I know these two situations are not the same, but I raise them both to illustrate a point: that mom at the daycare feels perfectly comfortable that her children are waiting safely in the car, unsupervised; I feel completely uncomfortable and worry that I should do something in the same situation. I feel that way because I would never do this with my own kids. I have never really thought through the reasons why I feel this way; I just assume it’s something I should not do.
So neighbor lady may be someone just like me. She saw a child who could possibly be in harm’s way, but she may have realized that he was probably perfectly safe. But still, what if the proverbial bad guy happens to show up at just the wrong moment? What if it’s up to her to prevent that bad guy incident? This is what would play in my mind if I came across this mother’s 6-year-old playing in the park across the way. I wonder if the neighbor was standing there, confronting his mother, feeling absolutely nervous and uncomfortable about it, but also feeling like it’s worth it if it means a child is kept safe? I think that’s how I would feel.

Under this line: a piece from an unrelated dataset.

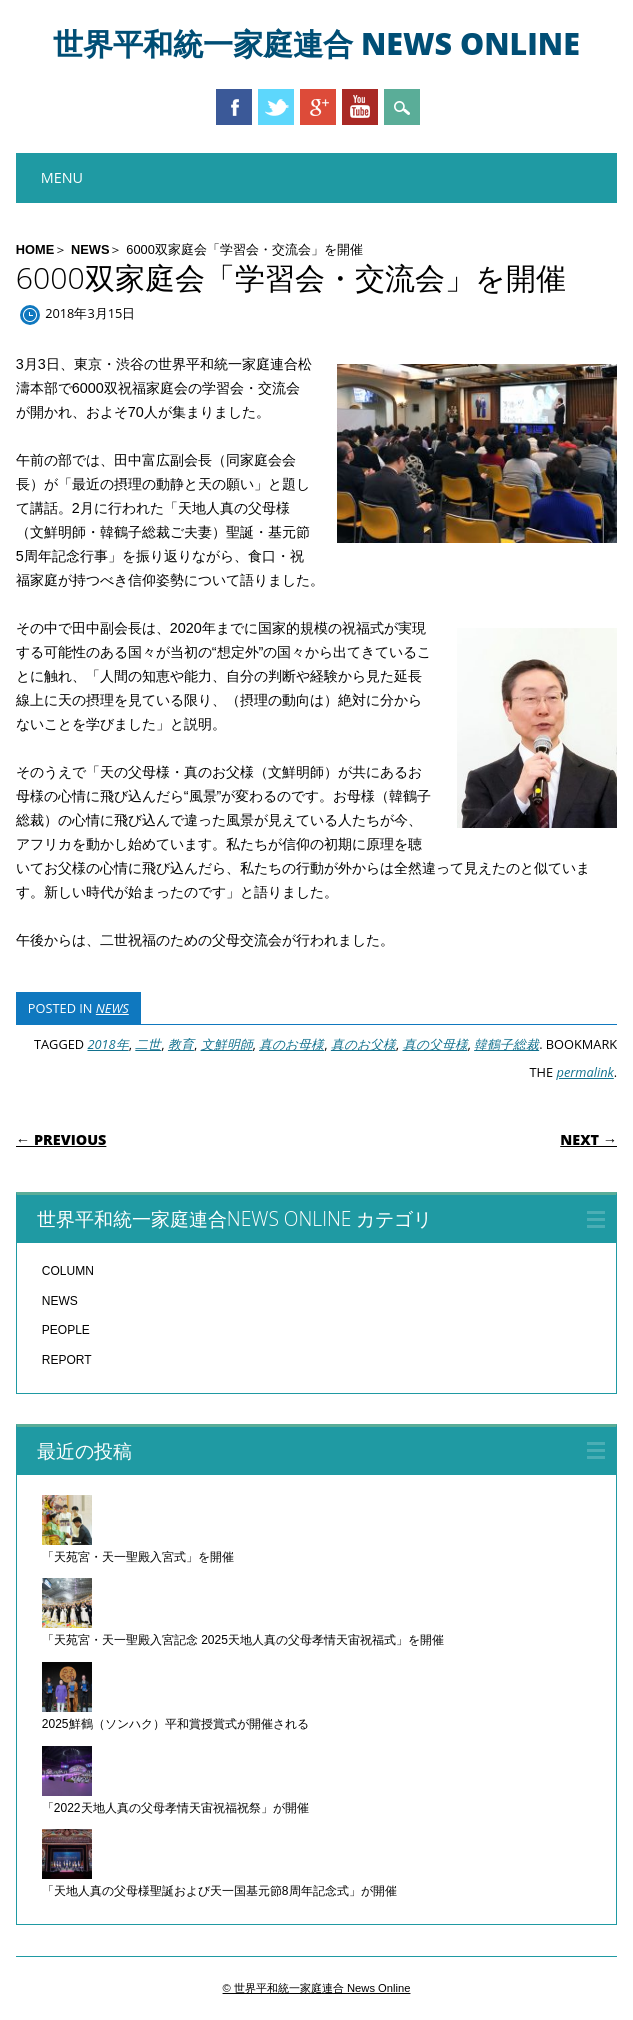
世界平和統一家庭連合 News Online (316, 43)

Lest I be misunderstood, I do think it’s bizarre that the above situation turned into a CPS investigation, and I have to wonder exactly how the conversation between the mother and the neighbor went. Not that I’m assigning blame to any party, but I get the sense that there must have been something about that exchange that took things in that direction, right wrong or indifferent.

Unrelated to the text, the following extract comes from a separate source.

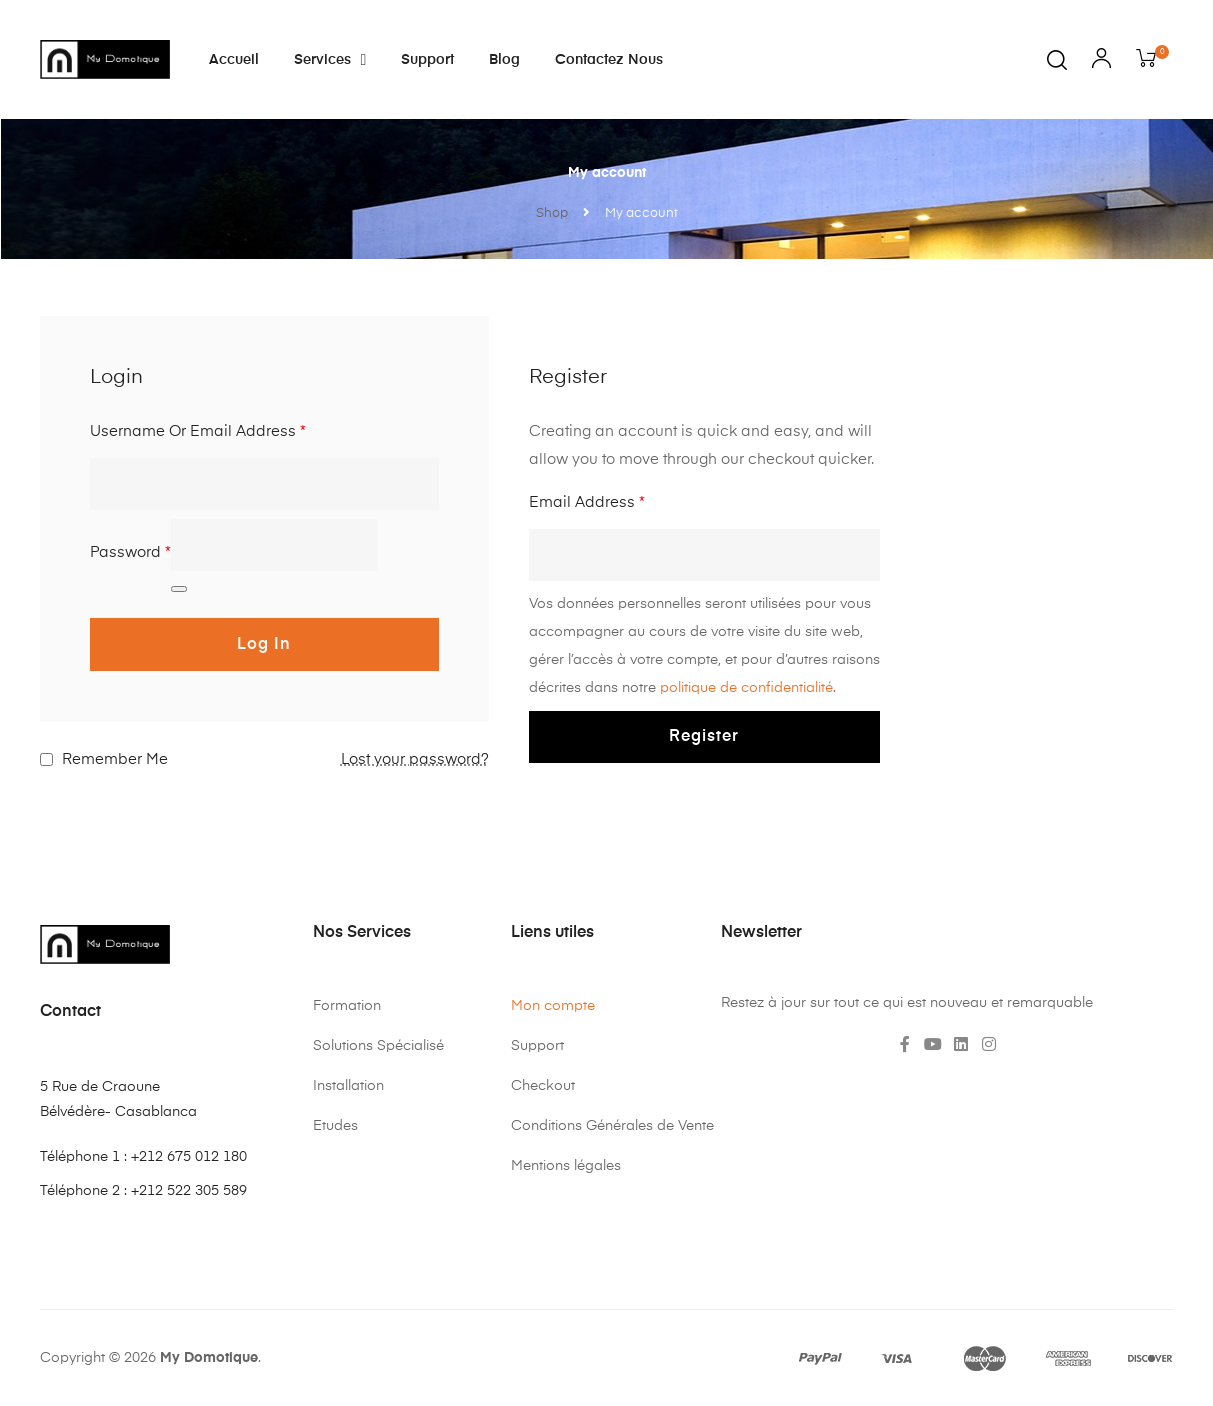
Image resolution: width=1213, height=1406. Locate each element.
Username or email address (198, 431)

We could all probably use some perspective and awareness on both the free-range and helicopter parenting styles, and a reminder that the vast majority of us put our kids’ safety among our highest priorities. It’s unfortunate when opposing viewpoints lead to uncomfortable and troubling consequences, and I have to wonder if there isn’t some way to prevent these misunderstandings among the parent community by making a better effort to share with others both our mutual experiences and differing opinions.